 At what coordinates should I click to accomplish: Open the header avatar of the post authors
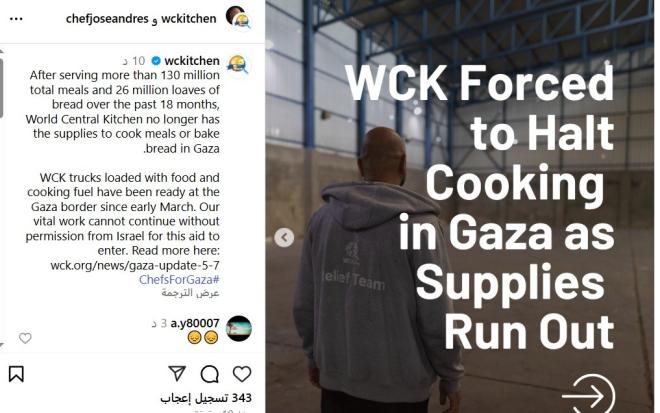pyautogui.click(x=238, y=18)
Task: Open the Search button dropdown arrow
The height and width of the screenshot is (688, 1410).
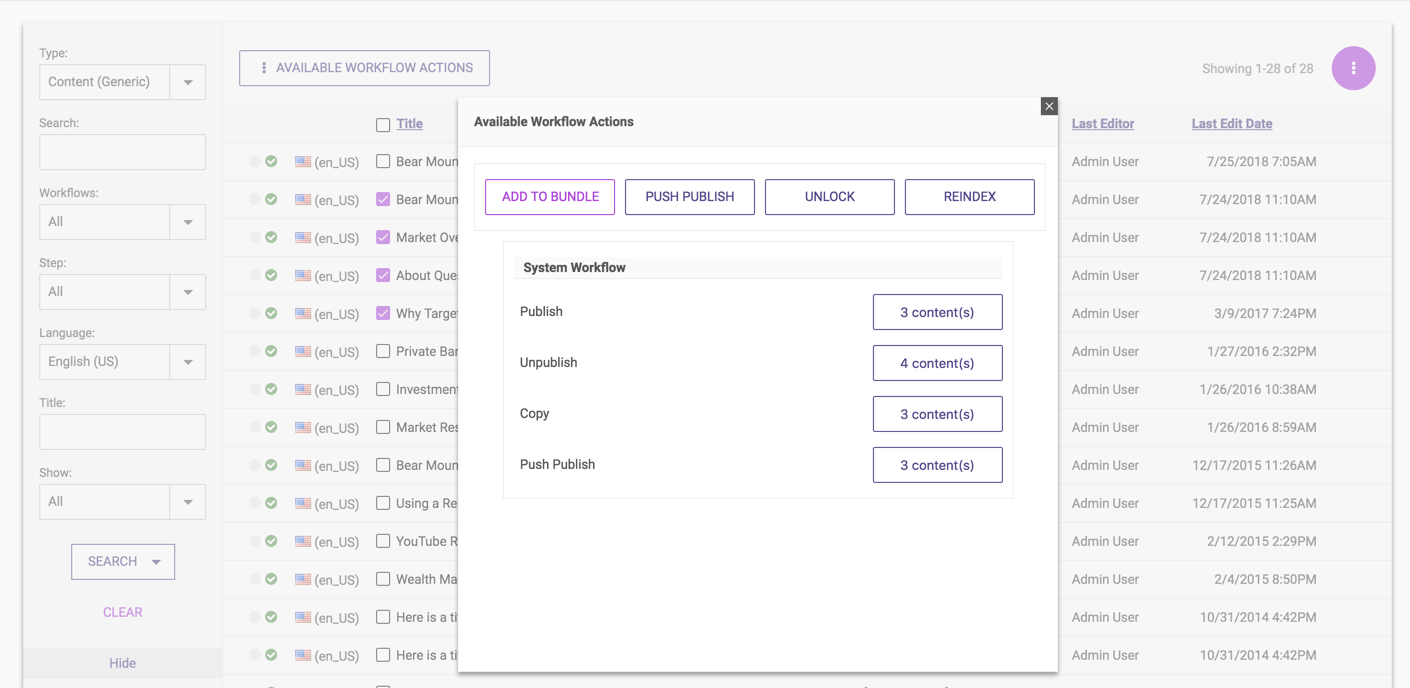Action: pos(157,562)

============================================================

| Your task |
Copy out every line of the records above word for word, leaving out the pictures.

| In response |
 At what coordinates should I click to accomplish: Open the header avatar of the post authors
pyautogui.click(x=238, y=18)
Task: Open the Search button dropdown arrow
The height and width of the screenshot is (688, 1410).
Action: pos(157,562)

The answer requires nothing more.